● **Try it**: Output begins at the line with "Select the DIP package value" and ends at the last line of the records below. Copy each line in that span exactly, and leave out pictures.

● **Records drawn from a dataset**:
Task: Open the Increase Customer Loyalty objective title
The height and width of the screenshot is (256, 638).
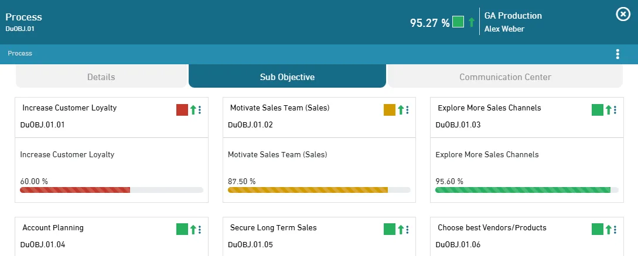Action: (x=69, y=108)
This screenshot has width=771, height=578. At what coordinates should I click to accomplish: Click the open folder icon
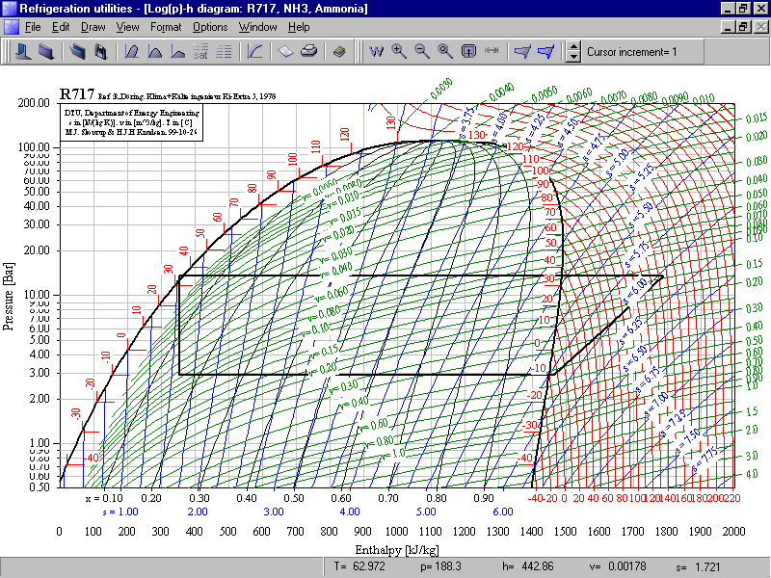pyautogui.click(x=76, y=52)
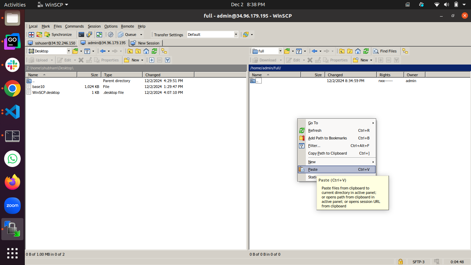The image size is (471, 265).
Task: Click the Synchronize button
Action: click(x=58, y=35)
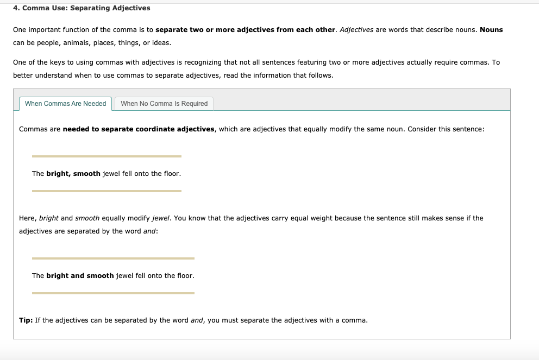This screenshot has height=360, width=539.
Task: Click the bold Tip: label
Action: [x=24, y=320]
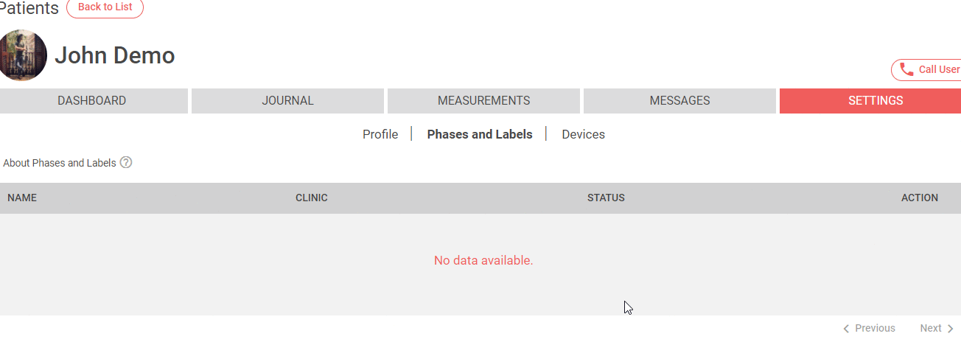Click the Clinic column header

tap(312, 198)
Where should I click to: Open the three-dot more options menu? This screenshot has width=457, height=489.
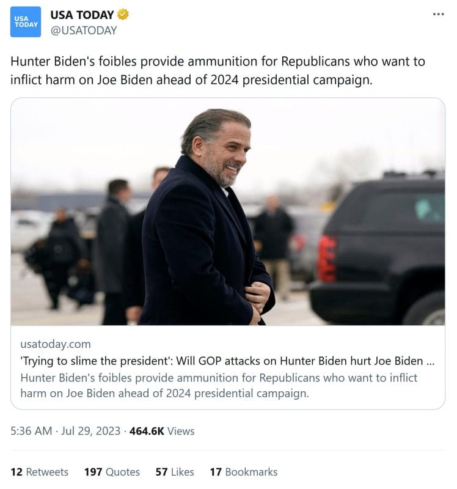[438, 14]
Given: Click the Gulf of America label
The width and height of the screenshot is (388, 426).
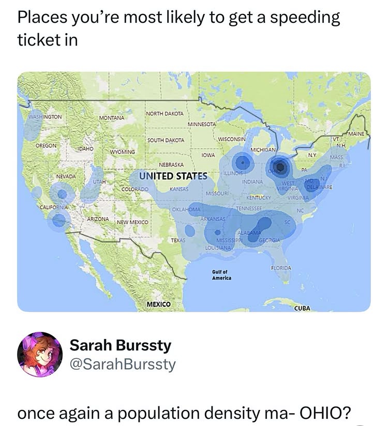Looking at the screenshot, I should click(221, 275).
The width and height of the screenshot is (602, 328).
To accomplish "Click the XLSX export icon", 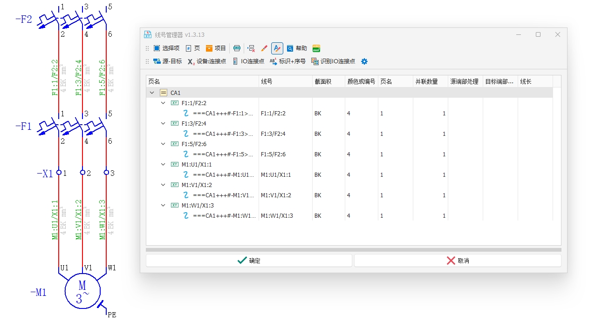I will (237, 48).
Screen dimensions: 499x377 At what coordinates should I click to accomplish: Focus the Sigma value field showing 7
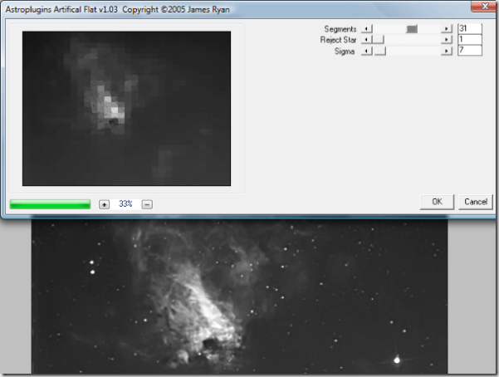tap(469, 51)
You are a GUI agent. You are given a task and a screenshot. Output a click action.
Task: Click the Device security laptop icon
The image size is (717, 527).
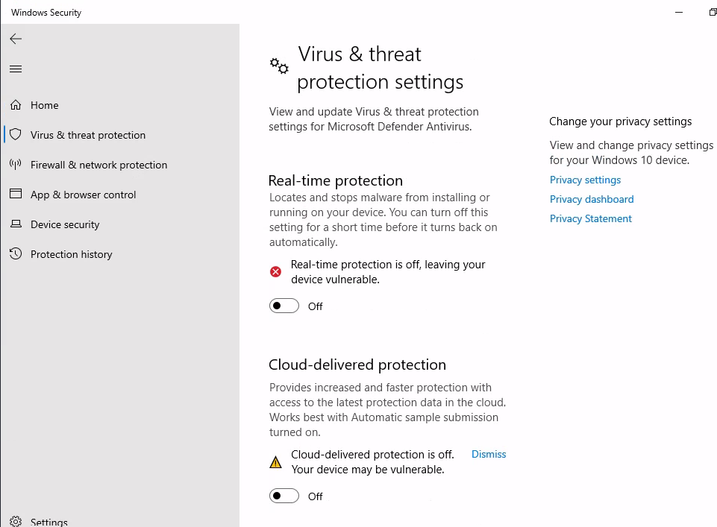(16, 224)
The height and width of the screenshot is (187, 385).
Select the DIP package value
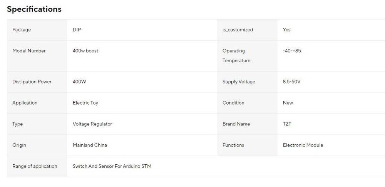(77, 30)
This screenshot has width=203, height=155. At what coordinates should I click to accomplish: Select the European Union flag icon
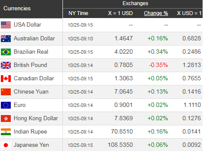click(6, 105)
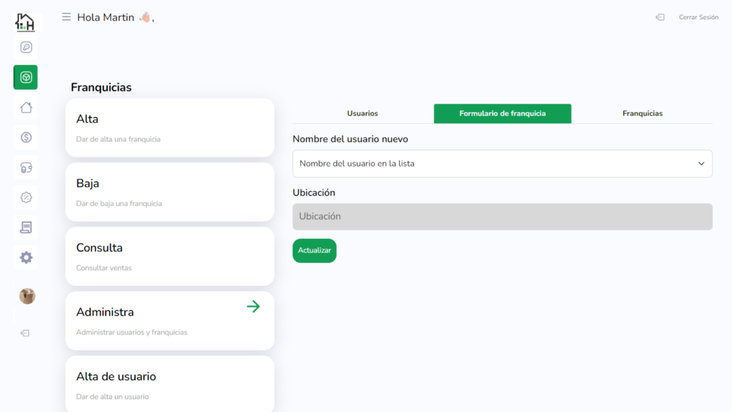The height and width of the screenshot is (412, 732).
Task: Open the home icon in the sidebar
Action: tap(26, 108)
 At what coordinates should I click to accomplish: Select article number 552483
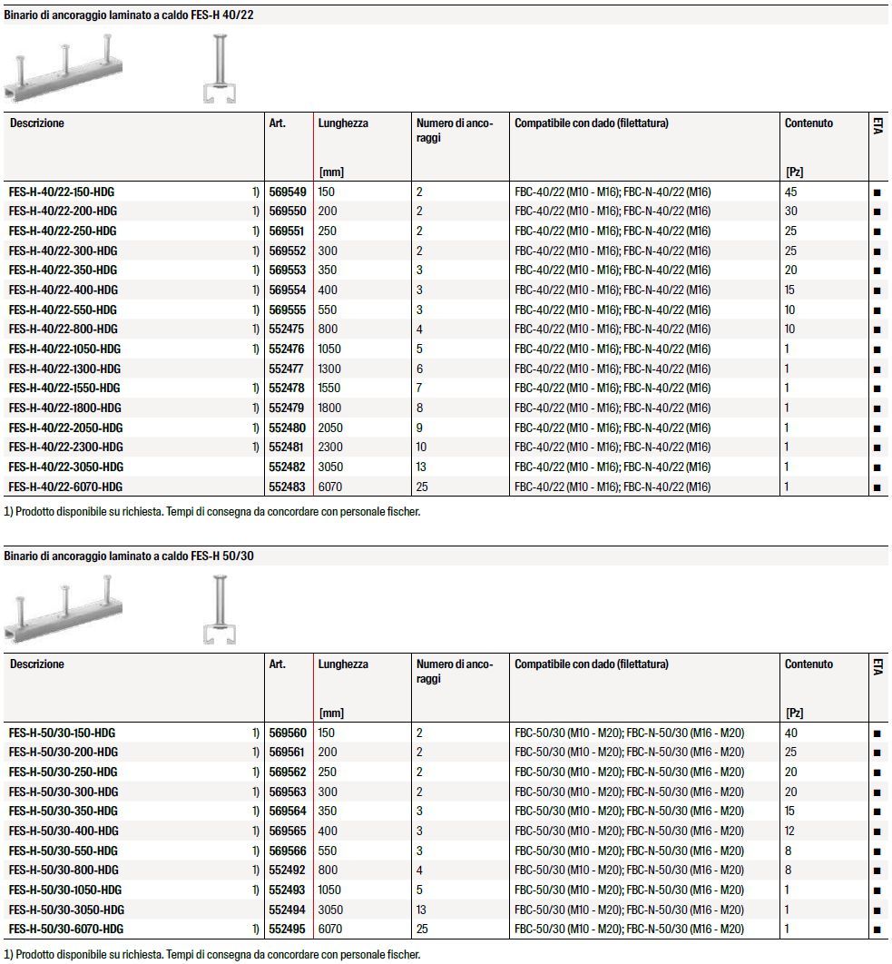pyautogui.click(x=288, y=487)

● **Your response**:
Select the DIP package value
(77, 30)
This screenshot has width=203, height=155. At what coordinates should I click to accomplish: Select the European Union flag icon
click(6, 105)
The height and width of the screenshot is (412, 732).
Task: Open the home icon in the sidebar
Action: tap(26, 108)
 At what coordinates should I click to accomplish: Select article number 552483
pyautogui.click(x=288, y=487)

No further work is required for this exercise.